1. DAGO NEL PAGLIAIO - INTERVISTA DI REPUBBLICA.IT PER IL VENTENNALE E RICICCIANO LE VECCHIE SOLFE – ‘’DAGO-PORNO’’? INTANTO IL SESSO E’ LA BENZINA DELLA VITA. SECONDO: PER CHI VUOLE GODERE CULI E TETTE CI SONO CENTINAIA DI SITI E HUB PRONTI PER IL MOUSE, NON VA SU DAGOSPIA – POI CONCETTO VECCHIO FA LA VECCHIA DOMANDA: “IL FACCENDIERE LUIGI BISIGNANI È IL DEUS EX MACHINA DI MOLTE TRAME EDITORIALI?”. RISPOSTA: DATO CHE BISIGNANI ERA IL BRACCIO DESTRO DI GIANNI LETTA ALL’EPOCA DEL GOVERNO BERLUSCONI, UN GIORNALISTA PER AVERE NOTIZIE A CHI TELEFONA, ALLA PARRUCCHIERA DI LILLI GRUBER?
2. MA LA RUOTA GIRA: OGGI NELLE INTERCETTAZIONI DI PALAMARA BRILLA IL NOME DELLA MILELLA (''REPUBBLICA''), “REA” DI AVER CHIESTO NOTIZIE ALL'EX PRESIDENTE DELL’ANM. ERGO: PALAMARA È IL DEUS EX MACHINA DI MOLTE TRAME EDITORIALI DI "REPUBBLICA"? - VIDEO
20 ANNI DI DAGOSPIA - IL SERVIZIO DEL TG2
Concetto Vecchio per “Rep – la Repubblica”
"Io all'inizio ero partito con l'idea di fare un blog, una rubrica di costume, tipo quella che facevo per l'Espresso, poi la grande finanza ha cominciato a inondarmi di notizie riservate. Mi usavano, ma sempre notizie erano".

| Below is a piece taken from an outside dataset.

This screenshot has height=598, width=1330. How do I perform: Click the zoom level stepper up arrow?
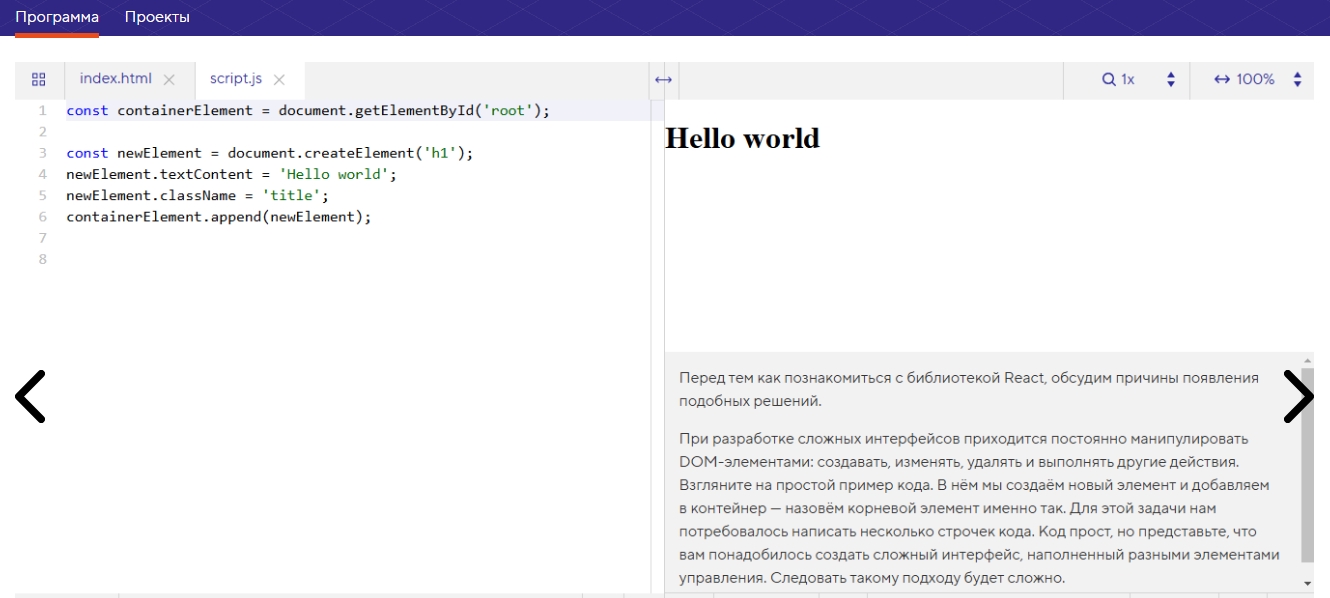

Sabato pomeriggio. Dagospia oggi compie 20 anni e il suo padre, Roberto D'Agostino, è a Sabaudia, per una prima fuga al mare. "Sentiamoci tra qualche minuto, che non trovo le chiavi per entrare nella proprietà, mannaggia".
Poi richiama lui e racconta come tutto è iniziato: la storia di un sito del costume italiano, che mescola senza sovrastrutture alto e basso, politica e sesso, scoop e pettegolezzi maligni. "Una grande portineria digitale", come l'ha definita il suo autore una volta.
Dice: "La svolta è avvenuta quando un giorno Francesco Cossiga mi ha spiegato come funzionava il potere in Italia. Lì ho capito tutto".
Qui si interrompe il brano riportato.